レース観戦のスタイルが変わる? 富士のワンセグ放送を体験してみた
「ホワイトスペース特区」による実験放送


富士スプリントカップの翌週に幕張メッセで開催された「INTER BEE 2011(国際放送機器展)」にも、総務省によるホワイトスペース特区のブースが設置されていた

 レースの楽しみ方がまた1つ加わるかも知れない。富士スピードウェイは、総務省創設による「ホワイトスペース特区」に選定され、エリアワンセグ放送の実証実験を行っている。

 ホワイトスペース特区は、地上アナログ放送の停波と地上デジタル放送への移行などで空いた電波帯域を利用して各種の研究開発や実証実験を行う特区。ホワイトスペースの定義としては、「放送用などの目的で割り当てられていながら、地理的な要因等でその他の目的にも利用可能な周波数」とされている。総務省が主導するホワイトスペース推進会議は、2010年9月に官民連携してホワイトスペース活用の制度化やビジネス展開の促進を図るために設立。現在、企業や自治体、研究・学術機関など35の事業者が活動を行っている。

 このホワイトスペース特区の実証実験として、富士スピードウェイではこれまでグランドスタンドの大型ビジョンで放送していた映像や音声をワンセグ放送としてサーキット内で放送を行った。実証実験の舞台は、11月11日~13日に開催された「JAF Grand Prix SUPER GT & Formula NIPPON FUJI SPRINT CUP 2011」(以下、富士スプリントカップ)。SUPER GTとフォーミュラ・ニッポンが一度に開催される特別戦として、今年が2回目の開催となる大型イベントである。

SUPER GTとフォーミュラ・ニッポンが一度に見られた富士スプリントカップ

 あいにくの雨となった富士スプリントカップの予選日に、今回の実証実験に携わる富士スピードウェイの土屋元幸氏と、システム運用を行う 東通 及川洋氏、エヌ・エス・ティー 鍵本雅美氏の3人に、ワンセグ実証実験についての話をうかがった。

富士スピードウェイ 管理部施設管理課 情報システムグループ 課長 土屋元幸氏東通 現業本部 技術開発事業部 デジタルコンテンツ開発部長兼情報システム室担当部長 及川洋氏エヌ・エス・ティー 現業本部 技術部長兼営業本部営業部 鍵本雅美氏

──最初に、このホワイトスペース特区に手を挙げて、実証実験への参加を決めたきっかけをお聞かせください。
土屋氏:富士スピードウェイとしては、携帯電話向け、スマートフォン向けあるいはタブレット向けに場内のサービスを拡充していけないかと検討を続けていました。そこにタイミングよくエリアワンセグのお話がありました。

及川氏:元々、東通グループはTBS様でも業務を行わせていただいていて、(ホワイトスペース特区の)一次募集では赤坂サカスでのエリアワンセグ放送サービスを昨年夏に行いました。このサービスをどこかほかのところで使うことができないかと考えていました。(ホワイトスペース特区の申請にあたっては地域活性化や新産業の創出など経済成長の実現に寄与することが期待されていることから)立地的にも周辺に観光資源があり、地域の振興を含めて展開していける場所が課題でした。

▶ **データ**
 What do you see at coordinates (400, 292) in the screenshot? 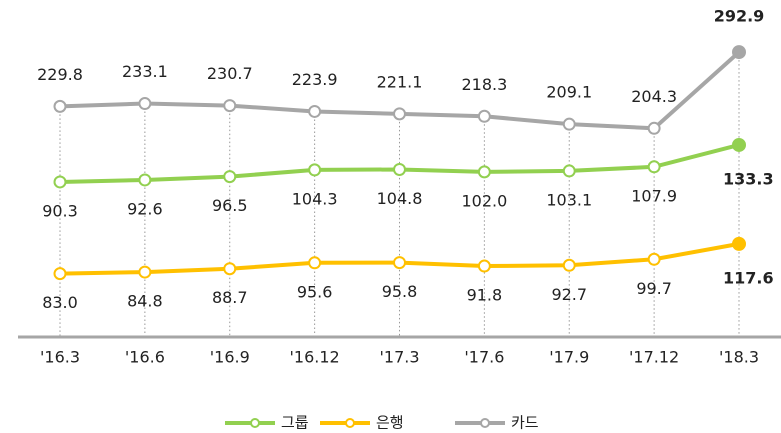
I see `data-label: 95.8` at bounding box center [400, 292].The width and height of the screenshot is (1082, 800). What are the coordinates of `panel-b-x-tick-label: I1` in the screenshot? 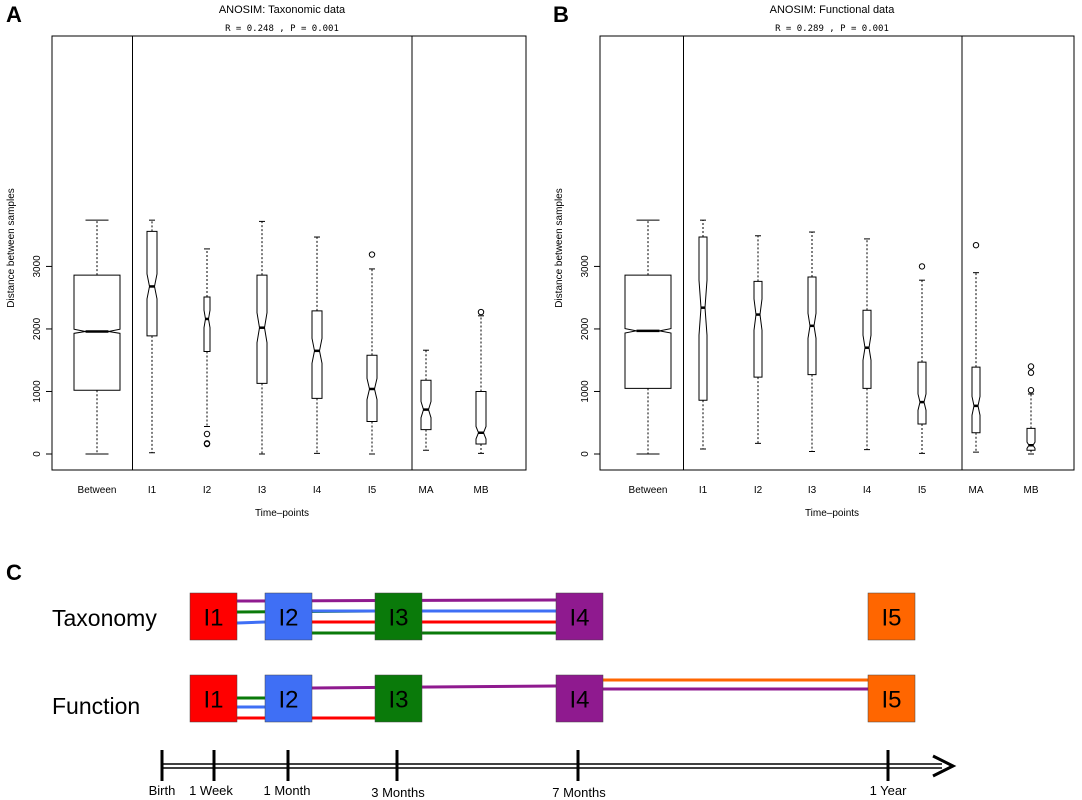 It's located at (704, 490).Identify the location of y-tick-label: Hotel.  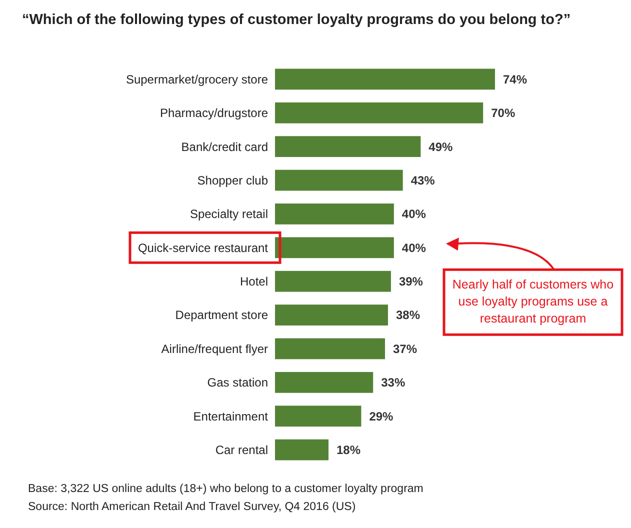
(254, 282).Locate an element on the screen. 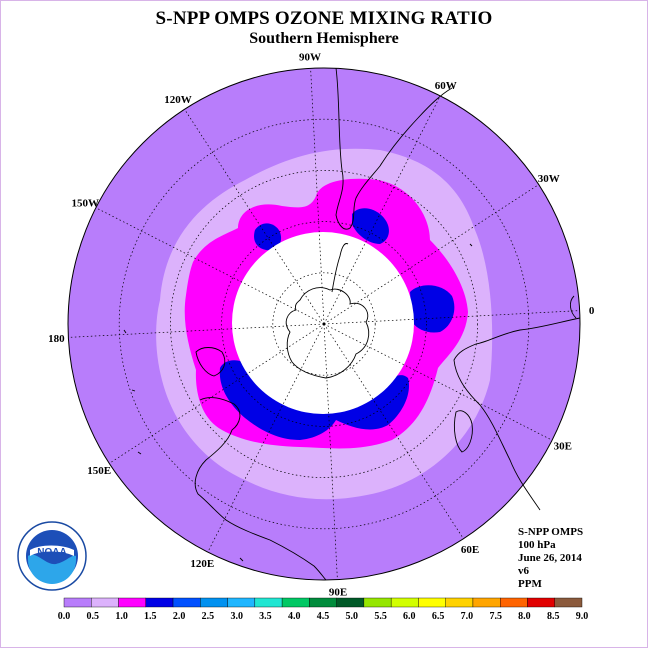 This screenshot has width=648, height=648. longitude-label: 180 is located at coordinates (56, 339).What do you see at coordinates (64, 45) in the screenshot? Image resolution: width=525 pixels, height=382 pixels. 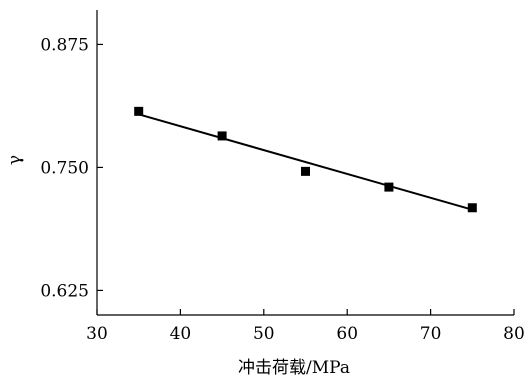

▶ **課題のねらい**
本文でワンセグ実証実験について話を聞いた相手を、所属とあわせてすべて挙げよ。 本文に書かれた内容だけを手がかりにすること。

▶ **課題の解答**
- 土屋元幸氏(富士スピードウェイ)
- 及川洋氏(東通)
- 鍵本雅美氏(エヌ・エス・ティー)